Brutran opens the back of the cell as she speaks and removes the battery. She clearly knows her business. Beneath the battery is a small transparent plastic card coated with lines of copper and silicon. Without a pause, Brutran slips the card into her mysterious device and plugs the latter into her laptop. She scans the screen, appearing to flip through numerous files. She frowns.

“Shanti was cautious,” she says. “This card has been wiped clean. Even my recovery programs can’t find anything, and they’re capable of reconstructing files that have been ground with sandpaper.”

“The phone might have been new,” Seymour says.

“No. Shanti used it to make numerous calls. I can detect that much. But she erased all the numbers before she put it back in her suitcase.”

“Hand me the phone, please,” I say.

Brutran tosses it to me, not worried that my reflexes won’t be up to the task of the catch. The woman knows more about me than I would like. Her comment about my activities during the war did nothing to diminish my suspicions about her. Okay, so she helped me destroy the Cradle—IIC’s headquarters, even. The company continues to exist, continues to
print money like a paperback press rolling out the latest bestseller. She is staying close to us for a reason, I know, besides protection from those who pursue us. She still has an agenda independent of ours.

“I tell you, it’s empty,” Brutran says. “It’s a dead end.”
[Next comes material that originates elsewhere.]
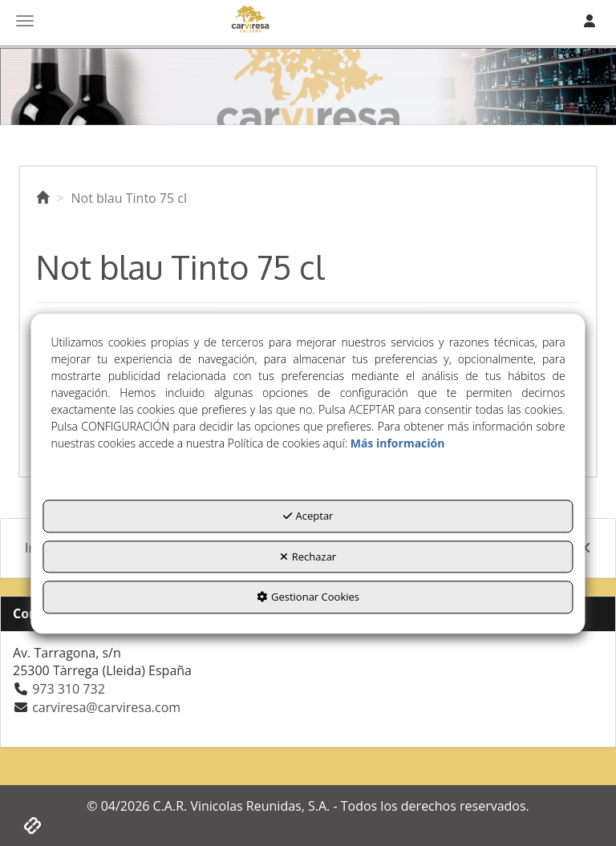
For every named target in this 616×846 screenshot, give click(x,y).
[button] (43, 198)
“Maybe not,” I say softly as I close my eyes and let my fingers play over the numbers. My hearing is my most powerful sense, but all my senses are more acute than a human being’s. The tips of my fingers, in particular, can detect things mortals couldn’t imagine. For example, I can tell if something is poisonous just by touching it. My skin cells react, they immediately send a message to my brain—
Don’t eat it!
They can also detect disease with the lightest of brushes. That was how I knew Seymour was infected with HIV the moment I met him. But lucky him, while he slept one night, I put a drop of my blood inside his wrist vein and killed the virus.
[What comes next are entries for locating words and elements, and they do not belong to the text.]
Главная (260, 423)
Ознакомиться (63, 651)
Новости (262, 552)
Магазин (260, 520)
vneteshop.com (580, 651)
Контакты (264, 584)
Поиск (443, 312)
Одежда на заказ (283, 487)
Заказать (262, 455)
Now, though, I feel something unrelated to disease or poison. I can tell which numbers Shanti used most often. Five numbers—1, 2, 5, 7, 8, 9. They’re obvious to me from the amount of resistance they offer, which is less than the other numbers on the cell’s pad. These five numbers are more worn. Deepening my focus on the digits, I even get a sense of the rhythm Shanti used when she struck the keys, which tells me the order in which she dialed the numbers.

1-212-555-7819.

A New York number.

But not the same number on the lawyer’s card.

I gesture for the others to be silent while I dial.

Someone answers immediately, before the first ring is complete, as if they have been waiting to hear from me. It’s a voice I’ve not heard before, yet I recognize it. Not from the vocal cords it’s using—those are new—but from the evil I hear behind it.

It sounds like a young woman. Intelligent, resourceful.

But I know it’s really Tarana.

Ancient Egyptian for “the Light Bearer.”

Lucifer.

My blood turns cold, while my hand that holds the phone drips with sweat from the heat that suddenly seems to radiate from it. The pain in the center of my head, from last night, returns with a vengeance, and I feel I’m going to be sick. Worst of all, I, Sita, last of the vampires, am afraid.